The complete data, repeated exactly, should form your response.

(Excerpted data begins)

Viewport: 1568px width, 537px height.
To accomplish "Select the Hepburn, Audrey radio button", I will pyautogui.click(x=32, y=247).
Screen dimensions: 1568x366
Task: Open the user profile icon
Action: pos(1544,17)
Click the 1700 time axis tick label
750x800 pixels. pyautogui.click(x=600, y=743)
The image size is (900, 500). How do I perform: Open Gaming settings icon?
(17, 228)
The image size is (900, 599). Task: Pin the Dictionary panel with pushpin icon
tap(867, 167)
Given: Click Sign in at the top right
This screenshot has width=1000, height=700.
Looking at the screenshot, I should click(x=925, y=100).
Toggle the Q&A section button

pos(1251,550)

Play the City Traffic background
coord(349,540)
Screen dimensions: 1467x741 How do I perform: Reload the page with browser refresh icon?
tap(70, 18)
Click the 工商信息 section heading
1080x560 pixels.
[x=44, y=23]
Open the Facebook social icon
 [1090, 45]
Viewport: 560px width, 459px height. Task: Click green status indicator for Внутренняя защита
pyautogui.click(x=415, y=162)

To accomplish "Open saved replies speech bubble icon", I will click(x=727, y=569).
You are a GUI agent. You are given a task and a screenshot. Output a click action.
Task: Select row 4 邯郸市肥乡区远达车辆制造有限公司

(Excerpted data ends)

(The completed task):
Viewport: 1568px width, 537px height.
To accomplish "Select the Hepburn, Audrey radio button", I will pyautogui.click(x=32, y=247).
Screen dimensions: 1568x366
Task: Open the user profile icon
Action: pos(1544,17)
Click the 1700 time axis tick label
750x800 pixels. pyautogui.click(x=600, y=743)
The image size is (900, 500). How do I perform: Open Gaming settings icon?
(17, 228)
The image size is (900, 599). Task: Pin the Dictionary panel with pushpin icon
tap(867, 167)
Given: Click Sign in at the top right
This screenshot has width=1000, height=700.
Looking at the screenshot, I should click(x=925, y=100).
Toggle the Q&A section button

pos(1251,550)

Play the City Traffic background
coord(349,540)
Screen dimensions: 1467x741 How do I perform: Reload the page with browser refresh icon?
tap(70, 18)
Click the 工商信息 section heading
1080x560 pixels.
[x=44, y=23]
Open the Facebook social icon
 [1090, 45]
Viewport: 560px width, 459px height. Task: Click green status indicator for Внутренняя защита
pyautogui.click(x=415, y=162)

To accomplish "Open saved replies speech bubble icon", I will click(x=727, y=569).
You are a GUI agent. You are given a task and a screenshot. Output a click action.
Task: Select row 4 邯郸市肥乡区远达车辆制造有限公司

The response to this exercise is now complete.